Tras 4 horas, la bandera nacional del Palacio de Gobierno fue sustituida por
una bandera blanca, lo cual dio fin al bombardeo.
La expansión del café y del caucho habían fortalecido
la economía brasilera pero entre 1906 y 1910 la caída del precio
del café en el mercado mundial generó una aguda crisis en el
país, crisis que se agrava, hacia fines de ese período, con
la caída del precio del caucho. Estas situaciones generaron disturbios
socio-políticos lo cual desemboca en la elección, prácticamente
sin oposición, de Wenseslau Braz Pereira Gomes, en 1914. Con el inicio
de la 1ª Guerra Mundial, Brasil recupera nuevamente un importante lugar
en el comercio de café, caucho y azúcar, lo cual alivia las
dificultades económicas del país. Brasil había adoptado,
frente a la contienda mundial, una política de neutralidad pero los
frecuentes ataques alemanes a los navíos brasileros provocaron la ruptura
de relaciones diplomáticas con Alemania en agosto de 1917. En octubre
del mismo año, Brasil entra en la guerra, del lado aliado y se enviaron
unidades navales a las regiones en conflicto. Además de contribuir
con dichas naves, Brasil inicia su contribución a las tropas aliadas
con alimentos y materias primas.
La crisis económica de 1922 disminuyó la producción industrial,
obligando al gobierno a disminuir gastos. Dos años más tarde,
en julio de 1924, se produce la llamada Revolución de 1924, cuyos principales
protagonistas fueron la clase media paulista juntamente con jóvenes
tenientes. La mayor parte del ejército se mantuvo fiel al presidente
Artur da Silva Bernardes, quien había asumido la presidencia en 1922;
tras 6 meses de enfrentamientos, la revolución fue derrotada y Bernardes
decretó la Ley Marcial, la cual fue mantenida hasta el final de su
mandato. Su sucesor, Washington Luiz Pereira de Souza, debió afrontar
el agravamiento de la crisis económica, lo cual provocó numerosas
huelgas así como la mayor radicalización de la vida política.

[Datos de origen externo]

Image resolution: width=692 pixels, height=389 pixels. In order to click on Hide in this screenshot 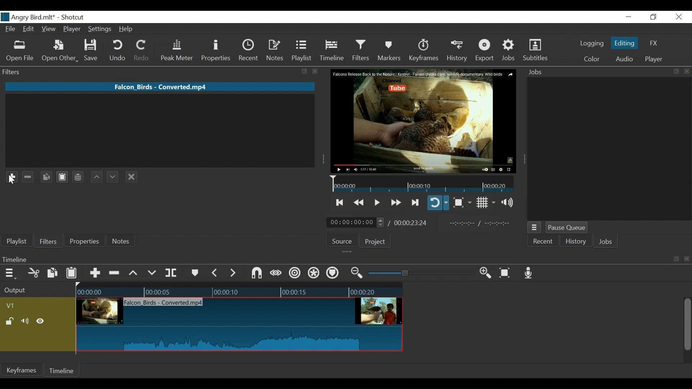, I will do `click(40, 323)`.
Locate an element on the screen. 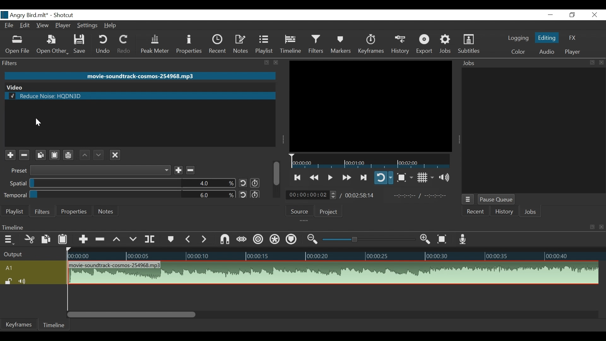  close is located at coordinates (600, 226).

Las huelgas fueron declaradas ilegales por el gobierno (agosto de 1927), se
adoptaron fuertes medidas en contra del comunismo.
El 3 de octubre de 1930 se inicia, en el sur del país, una revolución
que se expande a casi todo el país. Ese mismo día, en Salvador,
la población reacciona contra los pésimos servicios prestados
por la Compañía Línea Circular de Bahía y la compañía
eléctrica, ambas pertenecientes al mismo grupo empresarial de origen
canadiense. Debido a diversas actitudes de la Compañía Circular,
la población atacó e incendió los ómnibus de la
empresa que se encontraban en las calles. También fueron atacadas las
instalaciones de la empresa de aviación francesa Condor y de la General
Electric, que funcionaba en el sector superior del Elevador Lacerda -inaugurado
en septiembre de ese mismo año- donde fueron destruidas máquinas
de escribir y documentación diversa.
La protesta contra la elección de los candidatos Prestes Maia /Vital
Soares, quienes habían derrotado a los candidatos Getílio Vargas/Joao
Pessoa en las elecciones presidenciales se transforma en batallas callejeras.
El gobierno de Bahía, fiel a la línea del gobernador Vital Soares,
ahora vicepresidente electo, debía enfrentar la reacción popular.
Las tropas se acuartelan en los Fuertes de Barbalho, Montserrat y São
Joaquim ya que la invasión a la ciudad era inminente. Contrariamente
a lo esperado, la invasión se produjo por el arsenal de Marina que
se localizaba frente a la Iglesia de Conceição da Praia.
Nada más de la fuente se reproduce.